Re: digital servo controller to offload the Parallel Port?
Matt Shaver wrote:
>On Thursday 19 December 2002 12:24 pm, John wrote:
>
>
>
>>IMHO, Jon's PPMC is the right direction as far as the interface to
>>the PC is concerned. The EPP port gives fairly fast and simple
>>access to external hardware.
>>
>>
>
>The only hitch (and Jon can confirm this) is that each "enhanced parallel
>port" chip has it's own peculiarities when it comes to shifting to EPP mode.
>I know Jon wrestled for a while with this and I don't know if he ever came up
>with a universal method that works for all ports. Laptops in the distant
>future may omit the parallel port, but they'll probably last longer than
>desktop PCs since travellers want to be able to print wherever they go. For
>desktops, the best bet is what JohnK suggested, use PCI parallel port boards
>(Siig is nice).
>
>
No, I still don't think I have a full handle on this. I just had a
customer with two slightly different
motherboards, which apparently had the SAME floppy/parport chip, but
only one of them
would work with the univ step controller. The only difference might be
the BIOS setup for the
port mode, or some quirk in the motherboard. I did find out some of the
problems I had just
before the last NAMES show, and have made some slight changes so that
these units work with
all the motherboards and floppy/parport chips I have access to. The
IEEE-1284 spec is QUITE clear
on the timing requirements, and I've YET to find a chip that actually
meets the spec. The data
lines are supposed to be set and stabilized before the clock line is
strobed. SMC chips do it
at the same time, UMC chips send the data AFTER the strobe line!

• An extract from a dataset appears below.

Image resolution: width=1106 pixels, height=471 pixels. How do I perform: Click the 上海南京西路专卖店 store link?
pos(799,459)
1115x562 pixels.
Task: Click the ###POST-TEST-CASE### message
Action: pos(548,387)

Amazing violation, no wonder
my boards didn't work at first!
>
>
>>(DDS instead of divide-by-n)
>>
>>
>
>Also, if you're looking for a nice DDS chip, check out the Analog devices
>AD9833. It's serial loading, and you can bypass the sine rom and output a
>plain square wave clock which saves you from having to "square up" the DDS
>output. It's a preliminary datasheet now, but by the time any of us ever get
>around to actually using one of these, it'll probably be obsolete ;) .
>
>
This is massive overkill! These chips aren't REAL expensive, but you'd
only get one axis out of
it, and it doesn't handle step pulse width, or the direction signal at
all. You'd get a 50% duty cycle
on the step signal, which might be a problem with some drives. Who
needs 50 million steps/second,
anyway? My $30 FPGA in the Universal stepper controller has 4 step rate
generators, 4 encoder
counters, plus digital I/O, emergency stop, IEEE-1284 bus control, etc.